Zillow saw a roughly 400% increase in online searches for listings in the Long Island City and Crystal City areas on the day Amazon announced the HQ2 winners. But only a small share of those searches have come from Seattle and most have come from people already living in those metropolitan areas, perhaps curious to see if the announcement has helped boost their home values, said Aaron Terrazas, a senior economist at Zillow.

Real-estate agents also note that the impending second-headquarters announcement created a climate of indecision and they are hopeful that more people will now move forward.

"Now that we have the announcement I think that degree of certainty will help people move forward in their process," Ms. Culbert said.

The greater impact may be on the apartment market because Amazon employees tend to be young urban dwellers who live in the high rises in and around the downtown core, said Matthew Gardner, chief economist at Seattle-based real-estate brokerage Windermere.

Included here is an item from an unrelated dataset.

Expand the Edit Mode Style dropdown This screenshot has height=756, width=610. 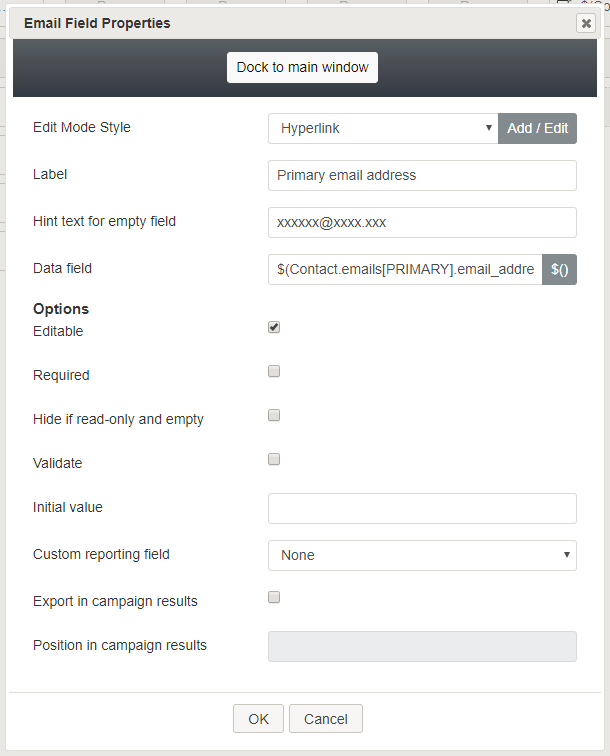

Thousands of luxury apartments have sprouted in the Seattle area in recent years with amenities ranging from mountain and water views to buildings that advertise "salmon-safe" practices.

Rents in downtown Seattle and the South Lake Union area, near Amazon's headquarters, have actually fallen about 2% this year, according to RealPage. Rents rose about 3% nationally during the same period. About 3,000 more units are also expected to begin construction early next year.

"If there's any more immediate effect it could be on the apartment market because they're building an awful lot of apartments downtown," Mr. Gardner said. "That could cause rental rates to see some kind of compression."